The advance estimate released Thursday by the Commerce Department showed growth picked up from the revised 0.5% pace in the fourth quarter, when a prolonged government shutdown weighed on activity. While the reading fell short of the 2.3% median forecast in a Bloomberg survey of economists, the figures indicated that American consumers and businesses entered the new period of geopolitical tension with solid underlying momentum.
Consumer spending, which accounts for roughly two-thirds of the economy, provided the largest boost. Larger-than-expected tax refunds early in the year helped households absorb the initial rise in gasoline prices as the Iran conflict intensified in March. Business investment also remained robust, particularly in equipment and intellectual property tied to the artificial intelligence boom, rising at an estimated 8.7% pace. A rebound in federal government spending after the shutdown added further support, while net exports subtracted modestly from the total as imports climbed in anticipation of potential supply-chain disruptions.
“The numbers show the economy had decent momentum heading into this period of uncertainty,” said Lydia Boussour, senior U.S. economist at Oxford Economics. “Tax refunds gave consumers a cushion, and AI-related capital spending continues to be a powerful tailwind even as energy costs begin to bite.”
The report arrives against a backdrop of surging oil prices, which have climbed above $100 a barrel amid disruptions tied to the U.S.-Israel military campaign against Iran, now in its ninth week. Higher energy costs are already feeding through to gasoline prices at the pump, posing fresh risks for inflation and consumer confidence in the current quarter. The Federal Reserve has held benchmark interest rates steady in recent meetings, citing the need to monitor both growth and price pressures amid the unfolding Middle East crisis.

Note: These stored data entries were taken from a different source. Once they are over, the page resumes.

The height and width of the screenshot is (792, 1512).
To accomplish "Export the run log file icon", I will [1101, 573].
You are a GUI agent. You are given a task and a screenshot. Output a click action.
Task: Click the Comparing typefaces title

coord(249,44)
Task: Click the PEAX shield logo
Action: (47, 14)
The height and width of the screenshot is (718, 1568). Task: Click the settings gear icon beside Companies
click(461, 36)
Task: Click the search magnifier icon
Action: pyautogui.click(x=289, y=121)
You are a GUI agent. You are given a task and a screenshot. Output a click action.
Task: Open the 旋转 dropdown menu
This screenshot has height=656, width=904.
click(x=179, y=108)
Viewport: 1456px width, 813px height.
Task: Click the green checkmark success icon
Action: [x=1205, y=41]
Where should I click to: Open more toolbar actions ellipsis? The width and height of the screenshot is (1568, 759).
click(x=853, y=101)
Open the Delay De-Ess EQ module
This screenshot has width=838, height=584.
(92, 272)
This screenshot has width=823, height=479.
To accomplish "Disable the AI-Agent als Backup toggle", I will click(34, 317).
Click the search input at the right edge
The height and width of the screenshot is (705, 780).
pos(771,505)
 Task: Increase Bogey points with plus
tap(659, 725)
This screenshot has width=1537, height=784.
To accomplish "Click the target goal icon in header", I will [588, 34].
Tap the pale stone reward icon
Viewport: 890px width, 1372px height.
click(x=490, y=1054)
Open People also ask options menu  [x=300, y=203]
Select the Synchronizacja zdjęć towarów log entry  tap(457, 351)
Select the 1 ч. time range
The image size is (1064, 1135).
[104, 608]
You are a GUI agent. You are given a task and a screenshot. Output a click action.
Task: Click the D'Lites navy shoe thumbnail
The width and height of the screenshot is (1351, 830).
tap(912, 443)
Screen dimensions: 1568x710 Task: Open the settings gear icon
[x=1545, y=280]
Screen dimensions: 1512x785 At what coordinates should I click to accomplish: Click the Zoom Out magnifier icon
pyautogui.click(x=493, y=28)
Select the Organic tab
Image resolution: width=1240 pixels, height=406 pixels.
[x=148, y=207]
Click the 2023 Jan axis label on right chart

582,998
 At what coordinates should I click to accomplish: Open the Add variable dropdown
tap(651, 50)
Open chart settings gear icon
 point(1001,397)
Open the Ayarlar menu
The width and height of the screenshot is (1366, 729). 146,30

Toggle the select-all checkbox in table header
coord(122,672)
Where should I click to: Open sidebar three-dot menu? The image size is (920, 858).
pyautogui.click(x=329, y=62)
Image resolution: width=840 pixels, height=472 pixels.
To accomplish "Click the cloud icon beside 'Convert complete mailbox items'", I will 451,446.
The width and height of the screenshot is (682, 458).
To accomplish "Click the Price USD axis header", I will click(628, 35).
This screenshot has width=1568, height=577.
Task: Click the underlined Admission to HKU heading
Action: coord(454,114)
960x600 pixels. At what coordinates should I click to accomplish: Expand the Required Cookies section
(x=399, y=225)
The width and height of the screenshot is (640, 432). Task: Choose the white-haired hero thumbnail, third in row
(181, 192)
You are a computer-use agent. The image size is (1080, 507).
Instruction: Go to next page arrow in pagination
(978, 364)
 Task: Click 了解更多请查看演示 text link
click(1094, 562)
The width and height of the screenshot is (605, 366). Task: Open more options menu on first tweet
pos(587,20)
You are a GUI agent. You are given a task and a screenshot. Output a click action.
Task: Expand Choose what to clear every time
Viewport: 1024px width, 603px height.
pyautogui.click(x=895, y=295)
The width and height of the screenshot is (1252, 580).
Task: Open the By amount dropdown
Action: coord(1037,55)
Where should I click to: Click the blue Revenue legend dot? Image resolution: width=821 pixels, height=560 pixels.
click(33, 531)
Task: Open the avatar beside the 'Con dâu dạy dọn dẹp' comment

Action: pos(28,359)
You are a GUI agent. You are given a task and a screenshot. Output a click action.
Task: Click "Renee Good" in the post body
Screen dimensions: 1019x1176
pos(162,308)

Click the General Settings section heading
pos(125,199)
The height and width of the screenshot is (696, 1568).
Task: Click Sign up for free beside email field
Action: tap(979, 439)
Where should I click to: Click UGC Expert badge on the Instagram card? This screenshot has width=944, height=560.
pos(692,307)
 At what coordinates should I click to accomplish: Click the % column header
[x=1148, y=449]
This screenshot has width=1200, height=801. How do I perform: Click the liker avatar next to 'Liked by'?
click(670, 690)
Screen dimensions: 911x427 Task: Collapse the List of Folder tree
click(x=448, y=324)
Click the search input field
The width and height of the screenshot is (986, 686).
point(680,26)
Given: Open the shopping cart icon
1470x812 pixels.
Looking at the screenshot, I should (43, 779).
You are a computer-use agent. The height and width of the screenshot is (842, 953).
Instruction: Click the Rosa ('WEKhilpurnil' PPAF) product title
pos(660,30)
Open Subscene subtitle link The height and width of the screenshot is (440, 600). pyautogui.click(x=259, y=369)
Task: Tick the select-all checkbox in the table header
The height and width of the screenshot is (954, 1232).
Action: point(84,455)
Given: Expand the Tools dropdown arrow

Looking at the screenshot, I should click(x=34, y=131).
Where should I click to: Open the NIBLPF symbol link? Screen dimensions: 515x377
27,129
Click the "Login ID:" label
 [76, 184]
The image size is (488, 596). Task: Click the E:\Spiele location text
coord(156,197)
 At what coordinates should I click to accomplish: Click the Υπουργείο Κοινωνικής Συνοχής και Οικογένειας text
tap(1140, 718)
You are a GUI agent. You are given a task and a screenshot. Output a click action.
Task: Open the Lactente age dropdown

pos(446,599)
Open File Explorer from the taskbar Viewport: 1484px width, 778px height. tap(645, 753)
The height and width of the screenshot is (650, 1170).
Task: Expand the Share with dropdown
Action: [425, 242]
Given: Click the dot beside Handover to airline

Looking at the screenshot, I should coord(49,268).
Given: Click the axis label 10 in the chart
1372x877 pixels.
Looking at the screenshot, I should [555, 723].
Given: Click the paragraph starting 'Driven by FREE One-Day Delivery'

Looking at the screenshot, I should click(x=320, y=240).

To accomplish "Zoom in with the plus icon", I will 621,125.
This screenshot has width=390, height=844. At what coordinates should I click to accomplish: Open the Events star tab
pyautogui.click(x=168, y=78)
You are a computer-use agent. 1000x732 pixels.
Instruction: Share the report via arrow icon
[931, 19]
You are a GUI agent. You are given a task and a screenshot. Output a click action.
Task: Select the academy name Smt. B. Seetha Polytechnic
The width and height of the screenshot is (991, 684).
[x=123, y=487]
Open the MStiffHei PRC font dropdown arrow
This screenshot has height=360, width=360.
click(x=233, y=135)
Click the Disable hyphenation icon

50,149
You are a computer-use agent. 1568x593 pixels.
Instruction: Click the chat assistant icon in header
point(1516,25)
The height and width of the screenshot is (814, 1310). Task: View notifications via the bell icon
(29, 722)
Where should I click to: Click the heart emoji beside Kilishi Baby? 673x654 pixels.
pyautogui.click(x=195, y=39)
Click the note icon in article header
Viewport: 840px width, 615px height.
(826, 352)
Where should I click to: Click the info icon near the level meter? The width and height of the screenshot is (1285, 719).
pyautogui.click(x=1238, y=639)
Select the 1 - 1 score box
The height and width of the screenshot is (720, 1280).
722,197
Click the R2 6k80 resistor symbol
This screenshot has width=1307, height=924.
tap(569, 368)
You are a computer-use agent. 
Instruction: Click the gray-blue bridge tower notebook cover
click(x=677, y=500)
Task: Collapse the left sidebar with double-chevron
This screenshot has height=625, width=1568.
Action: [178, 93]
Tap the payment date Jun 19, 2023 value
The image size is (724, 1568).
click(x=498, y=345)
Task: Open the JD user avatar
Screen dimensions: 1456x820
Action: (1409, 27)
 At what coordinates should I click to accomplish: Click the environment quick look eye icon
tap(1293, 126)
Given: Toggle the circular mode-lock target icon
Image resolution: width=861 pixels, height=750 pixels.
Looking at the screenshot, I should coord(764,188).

The Trump administration’s aggressive sanctions program, known as Operation Economic Fury, has compounded pressure on Tehran by targeting its oil exports, shadow banking networks and nearly $500 million in crypto assets. While the policy aims to weaken the Iranian regime’s ability to fund proxy militias and advance its nuclear program, it has also contributed to tighter global energy supplies in the short term—a trade-off officials have acknowledged.
Economists note that the first-quarter figures likely captured only the early stages of the conflict’s economic impact. Inventory accumulation provided a modest lift, but residential investment remained soft amid higher mortgage rates, and state and local government spending was little changed.
Markets reacted with measured calm to the data. Major stock indexes were little changed in afternoon trading on Wall Street, as investors balanced the solid domestic growth print against rising geopolitical risks. Treasury yields edged modestly higher on expectations that the Fed will remain cautious on rate cuts. The dollar firmed slightly against major currencies.
Still, challenges loom larger in coming months. Prolonged fighting in the Middle East could push oil prices even higher, potentially eroding the purchasing power of American households and forcing businesses to rethink investment plans. Inflation readings have already started to tick up, and several private forecasters have trimmed their full-year 2026 growth projections to the 1.8% to 2.2% range, assuming the conflict does not escalate sharply.
“The economy is starting from a position of strength, but the energy shock is real,” said Michael Feroli, chief U.S. economist at JPMorgan Chase. “How long the conflict lasts and how effectively the sanctions bite will determine whether this remains a temporary disruption or something more sustained.”
The report also highlighted ongoing structural shifts. Productivity gains, partly driven by rapid AI adoption across sectors, appear to be helping offset slower labor-force growth. Corporate earnings in technology and defense have held up well, while energy producers are benefiting from higher crude prices. Yet service-sector activity has shown signs of softening as higher fuel costs ripple through transportation and logistics.
For the White House, the data offers a measure of political breathing room. Officials have pointed to the underlying strength of the domestic economy as justification for their hard-line foreign policy. Yet they concede that sustaining expansion while managing elevated energy costs and potential secondary effects from sanctions will be a central economic challenge in the months ahead.
Attention will now turn quickly to second-quarter figures, when the full weight of higher energy prices and any further escalation in the Iran conflict are expected to weigh more heavily on activity. With the ceasefire between the U.S., Israel and Iran holding only tenuously, the durability of this quarter’s momentum remains an open question.